After signing Panchsheel in 1954, Zhou Enlai laid claim to Ladakh and NEFA. 38,000 square kilometres of Indian territory is under China’s occupation in Ladakh and China claims another 90,000 sq km in Arunachal Pradesh. There are similarities between what happened before 1962 with the actions in 2020.
There is a point in the Karakoram Pass which has been accepted by the Chinese historically as a boundary between India and China (Tibet Autonomous Region). Aksai Chin is historically part of India.
The Chinese built a road in Aksai Chin to connect Xinjiang in 1956 when India could not patrol those difficult areas. The Chinese quietly built the 179 km long G 129 road passing through Aksai Chin connecting the western part of Tibet to Xinjiang.
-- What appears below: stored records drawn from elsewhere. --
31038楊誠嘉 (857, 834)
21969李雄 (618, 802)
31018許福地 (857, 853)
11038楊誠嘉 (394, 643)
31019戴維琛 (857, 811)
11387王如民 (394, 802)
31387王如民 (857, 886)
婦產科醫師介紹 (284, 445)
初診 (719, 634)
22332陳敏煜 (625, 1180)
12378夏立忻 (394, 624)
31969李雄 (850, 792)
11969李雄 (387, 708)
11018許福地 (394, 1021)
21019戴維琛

After constructing that road, they conveyed to India that the territory of Aksai Chin belonged to them. The Chinese have since then improved their infrastructure in Tibet but would not allow us to do the same.
The dispute became more complex and the trust deficit started from thereon?
The real problem between India and China actually started from there, Pandit Nehru probably aware kept to himself hoping he would be able to resolve it with China.
The last letter of Sardar Patel in November 1950, before he breathed his last to Nehru highlighted that China has now become a neighbour and its language is not that of a friend, but that of an enemy.
The first time Nehru informed Parliament was in 1959 when he told the members that the Chinese had occupied a part of India and that there was a dispute in Ladakh and along the McMahon Line.
The first clash with the Chinese happened in 1959 in Longju and then, of course, the full-scale India-China war of 1962.
Subsequently, Deng Xiaoping opened the Chinese economy to foreign investment and realised India was a huge market.
The Chinese wanted to improve relations with India to enable it to grow economically and keep the border dispute unresolved, the Peace and Tranquillity agreements were signed between the two countries after Rajiv Gandhi’s visit to China.
Deng believed there was no shame in being rich which lead to establishing autocratic capitalism in China.
Pakistan uses terrorism as an instrument of State policy while China resorts to wealth earned from autocratic capitalism to encourage Pakistan to do so.
Pakistan and neighbours of India are being cultivated by China as proxies of China to keep India boxed in South Asia. India, a democratic country is surrounded by hostile nations.
China’s one point agenda is to keep India under check and not let it grow and use democracy to create internal and external troubles by using its deep pockets.
When Zhou En Lai visited Pakistan in 1963 he told Ayub Khan that Pakistan would never be able to match India, but it can keep India tied down by proxy war.
The advice was executed by Pakistan and it preferred to cede the Shaksgam Valley to China to build a sweeter than honey relationship with it and they built the Karakoram highway for an access to the Indian Ocean.